- _ACTION ITEM_: Search each line below for the word "computer" and list those that contain it.

Saved entries:
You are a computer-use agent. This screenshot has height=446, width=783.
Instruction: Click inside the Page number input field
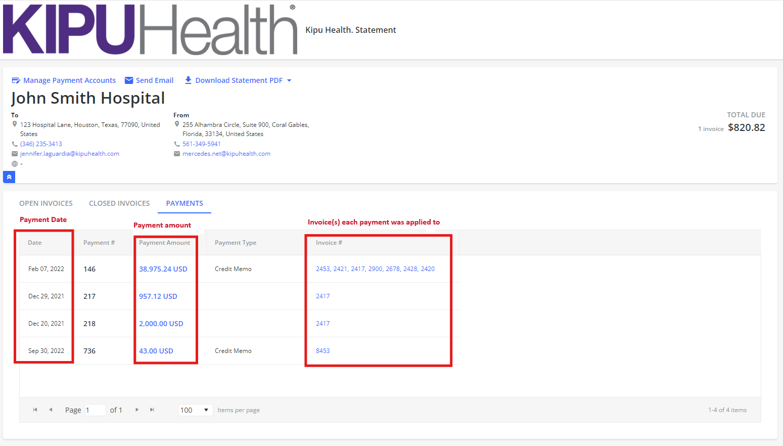(x=95, y=410)
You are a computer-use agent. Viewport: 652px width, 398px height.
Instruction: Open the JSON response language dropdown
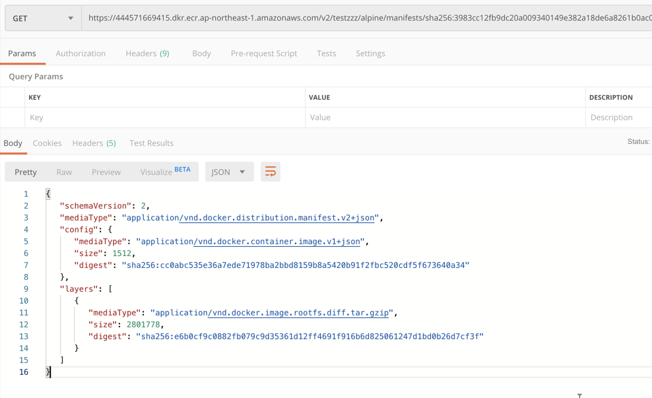click(228, 171)
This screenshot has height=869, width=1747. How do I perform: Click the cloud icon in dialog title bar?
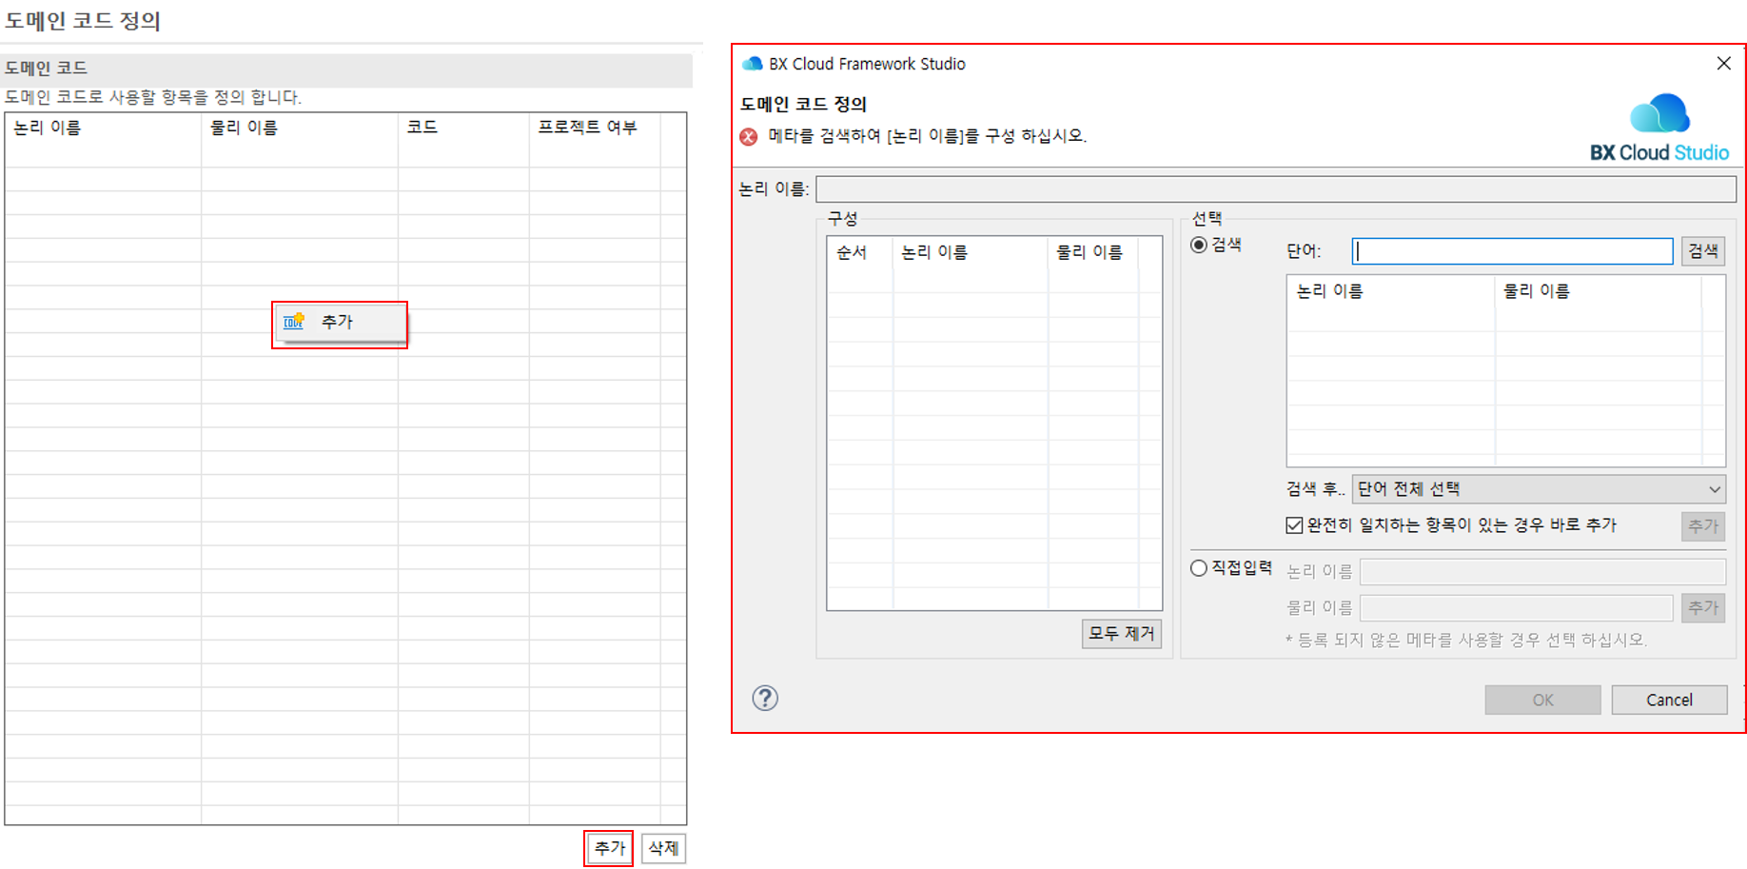[752, 64]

- _RESULT_:
You are a computer-use agent. This screenshot has height=446, width=783.
You are a computer-use agent. Viewport: 652px width, 398px height.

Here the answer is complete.